Brazil has filed a World Trade Organization (WTO) complaint against Canada, over subsidies to Bombardier. Brazil has been threatening to file an official complaint since Bombardier Inc. won a major CSeries order (75 aircraft) from Delta Airlines Inc. last year.
In 2016, Bombardier received $2.5 Billion US in government support – $1 Billion (from Quebec government) for its C-Series program and another $1.5 Billion (from Caisse de dépôt et placement du Québec, the largest pension fund in the province) towards its rail business. Earlier this week, Canadian federal government announced another $372.5 million to Bombardier, in interest-free loans. The bulk of this loan however, is to support Bombardier’s Global 7000 business aircraft program.
Shortly after the 2016 funding announcements, Bombardier won a 75 aircraft order from Delta, beating its competition, Embraer. Brazil alleges that the heavy funding in Canadian subsidies played a major role in Embraer losing out on the Delta deal.
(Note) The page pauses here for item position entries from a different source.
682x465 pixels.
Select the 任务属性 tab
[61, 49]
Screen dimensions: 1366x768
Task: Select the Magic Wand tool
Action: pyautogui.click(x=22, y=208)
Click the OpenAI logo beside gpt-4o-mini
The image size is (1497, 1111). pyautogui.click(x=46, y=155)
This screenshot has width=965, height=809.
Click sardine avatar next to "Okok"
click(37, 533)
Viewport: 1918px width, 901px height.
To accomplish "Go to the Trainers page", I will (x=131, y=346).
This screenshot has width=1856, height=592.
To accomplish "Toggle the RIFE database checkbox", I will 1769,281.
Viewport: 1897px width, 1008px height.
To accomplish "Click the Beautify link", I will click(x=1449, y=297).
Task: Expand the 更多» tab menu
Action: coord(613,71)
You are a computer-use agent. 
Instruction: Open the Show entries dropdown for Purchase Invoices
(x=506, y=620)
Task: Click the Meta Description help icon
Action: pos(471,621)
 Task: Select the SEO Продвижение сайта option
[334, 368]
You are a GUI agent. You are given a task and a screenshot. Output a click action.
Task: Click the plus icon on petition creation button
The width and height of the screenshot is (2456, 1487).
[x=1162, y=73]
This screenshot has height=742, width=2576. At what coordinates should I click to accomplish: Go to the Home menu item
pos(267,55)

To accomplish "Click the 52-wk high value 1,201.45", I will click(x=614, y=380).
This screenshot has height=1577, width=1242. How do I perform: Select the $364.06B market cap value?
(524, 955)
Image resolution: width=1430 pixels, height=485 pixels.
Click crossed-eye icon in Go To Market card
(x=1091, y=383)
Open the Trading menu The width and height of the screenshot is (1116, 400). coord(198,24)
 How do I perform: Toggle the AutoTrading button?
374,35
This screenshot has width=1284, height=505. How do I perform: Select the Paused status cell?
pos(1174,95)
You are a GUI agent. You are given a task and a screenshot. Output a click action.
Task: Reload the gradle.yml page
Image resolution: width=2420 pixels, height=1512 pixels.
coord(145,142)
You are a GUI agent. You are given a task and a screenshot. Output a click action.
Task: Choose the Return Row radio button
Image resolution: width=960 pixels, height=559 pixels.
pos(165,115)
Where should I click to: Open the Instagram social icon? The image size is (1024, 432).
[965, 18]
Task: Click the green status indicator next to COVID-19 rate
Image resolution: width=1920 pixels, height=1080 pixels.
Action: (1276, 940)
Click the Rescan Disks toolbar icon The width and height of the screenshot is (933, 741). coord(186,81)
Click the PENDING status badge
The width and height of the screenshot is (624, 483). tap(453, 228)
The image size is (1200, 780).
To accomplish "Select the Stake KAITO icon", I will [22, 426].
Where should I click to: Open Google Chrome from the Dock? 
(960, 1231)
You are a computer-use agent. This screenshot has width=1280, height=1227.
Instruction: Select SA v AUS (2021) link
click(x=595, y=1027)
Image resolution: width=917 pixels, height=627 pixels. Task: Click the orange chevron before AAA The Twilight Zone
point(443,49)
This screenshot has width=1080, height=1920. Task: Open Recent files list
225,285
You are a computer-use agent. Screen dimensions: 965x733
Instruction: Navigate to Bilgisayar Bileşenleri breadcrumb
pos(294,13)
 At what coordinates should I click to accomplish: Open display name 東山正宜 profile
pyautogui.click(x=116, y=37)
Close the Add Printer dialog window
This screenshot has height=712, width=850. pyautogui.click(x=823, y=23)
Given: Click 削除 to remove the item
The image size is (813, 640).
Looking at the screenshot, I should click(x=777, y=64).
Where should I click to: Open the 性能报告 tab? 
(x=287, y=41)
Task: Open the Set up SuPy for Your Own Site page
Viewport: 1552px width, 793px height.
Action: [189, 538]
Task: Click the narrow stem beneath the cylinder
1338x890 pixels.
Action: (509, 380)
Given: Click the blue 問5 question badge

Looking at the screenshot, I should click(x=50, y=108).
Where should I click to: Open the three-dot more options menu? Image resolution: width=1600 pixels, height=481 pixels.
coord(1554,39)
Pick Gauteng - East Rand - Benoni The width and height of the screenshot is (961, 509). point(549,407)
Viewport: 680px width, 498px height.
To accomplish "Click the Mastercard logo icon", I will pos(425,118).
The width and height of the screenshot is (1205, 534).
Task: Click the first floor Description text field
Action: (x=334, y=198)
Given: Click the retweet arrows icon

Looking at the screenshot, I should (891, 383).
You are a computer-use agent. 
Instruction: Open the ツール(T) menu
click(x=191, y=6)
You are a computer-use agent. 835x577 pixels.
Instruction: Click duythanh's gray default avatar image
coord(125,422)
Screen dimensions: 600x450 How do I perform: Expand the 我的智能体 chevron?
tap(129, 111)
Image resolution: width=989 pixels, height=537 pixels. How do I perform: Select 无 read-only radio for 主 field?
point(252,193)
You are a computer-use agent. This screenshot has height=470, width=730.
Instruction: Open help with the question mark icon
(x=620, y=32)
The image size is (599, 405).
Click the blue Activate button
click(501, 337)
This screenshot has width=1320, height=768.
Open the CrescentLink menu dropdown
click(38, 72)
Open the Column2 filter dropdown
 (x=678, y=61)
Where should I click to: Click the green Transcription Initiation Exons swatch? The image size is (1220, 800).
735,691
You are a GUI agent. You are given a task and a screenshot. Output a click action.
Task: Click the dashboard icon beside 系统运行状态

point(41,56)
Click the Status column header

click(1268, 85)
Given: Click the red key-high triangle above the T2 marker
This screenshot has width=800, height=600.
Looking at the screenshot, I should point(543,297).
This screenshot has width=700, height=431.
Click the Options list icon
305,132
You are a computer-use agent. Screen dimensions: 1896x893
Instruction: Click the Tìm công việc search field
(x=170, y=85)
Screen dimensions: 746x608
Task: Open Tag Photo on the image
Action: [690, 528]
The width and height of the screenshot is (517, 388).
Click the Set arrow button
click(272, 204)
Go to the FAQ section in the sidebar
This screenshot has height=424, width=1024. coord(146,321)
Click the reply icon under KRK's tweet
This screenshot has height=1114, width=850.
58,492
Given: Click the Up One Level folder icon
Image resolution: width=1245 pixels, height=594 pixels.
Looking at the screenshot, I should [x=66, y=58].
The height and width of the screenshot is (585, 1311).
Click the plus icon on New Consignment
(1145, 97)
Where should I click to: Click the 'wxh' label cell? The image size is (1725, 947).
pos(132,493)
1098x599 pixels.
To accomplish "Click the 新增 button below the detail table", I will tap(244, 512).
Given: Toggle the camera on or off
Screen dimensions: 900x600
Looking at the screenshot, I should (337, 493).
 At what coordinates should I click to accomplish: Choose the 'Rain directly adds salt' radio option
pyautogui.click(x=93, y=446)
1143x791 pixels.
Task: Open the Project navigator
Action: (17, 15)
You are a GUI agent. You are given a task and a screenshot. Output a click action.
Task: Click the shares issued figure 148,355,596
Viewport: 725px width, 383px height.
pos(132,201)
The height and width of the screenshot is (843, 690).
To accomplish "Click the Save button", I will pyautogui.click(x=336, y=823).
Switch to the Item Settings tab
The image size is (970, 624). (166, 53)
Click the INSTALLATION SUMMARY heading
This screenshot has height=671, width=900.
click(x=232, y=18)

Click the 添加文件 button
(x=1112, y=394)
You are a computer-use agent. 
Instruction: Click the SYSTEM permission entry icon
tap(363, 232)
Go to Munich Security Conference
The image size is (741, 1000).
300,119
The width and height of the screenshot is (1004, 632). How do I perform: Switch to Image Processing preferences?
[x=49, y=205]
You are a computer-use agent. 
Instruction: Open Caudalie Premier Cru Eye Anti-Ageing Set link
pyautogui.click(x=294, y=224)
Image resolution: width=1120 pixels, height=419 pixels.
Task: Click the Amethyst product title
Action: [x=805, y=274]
Brazil also believes that the subsidies allowed Bombardier to offer the CSeries aircraft at artificially low prices, thus undercutting the competition.
Canada and Brazil have been part of bitter trade disputes within the aerospace sector, over several years in the 90’s. If that is any indicator, this new complaint could go down the same route – several years of litigation.The 2017 WTO complaint is linked here.
Bombardier’s CSeries aircraft program status report suggests a total order of 358 aircraft (CS100 and CS300) with only 2 CS100 delivered and 356 backlog.
Both Bombardier and Embraer are major players in the world, along with Boeing and Airbus who get government support. Bombardier is a source for many well paying Canadian jobs and I can see why Canada is keen on supporting their interests. Despite the monetary support, Bombardier is still struggling as a company and the CSeries aircraft haven’t sold enough to bolster the bottom line. If the latest WTO complaint is accepted and moves ahead, I foresee Canada fighting it tooth and nail!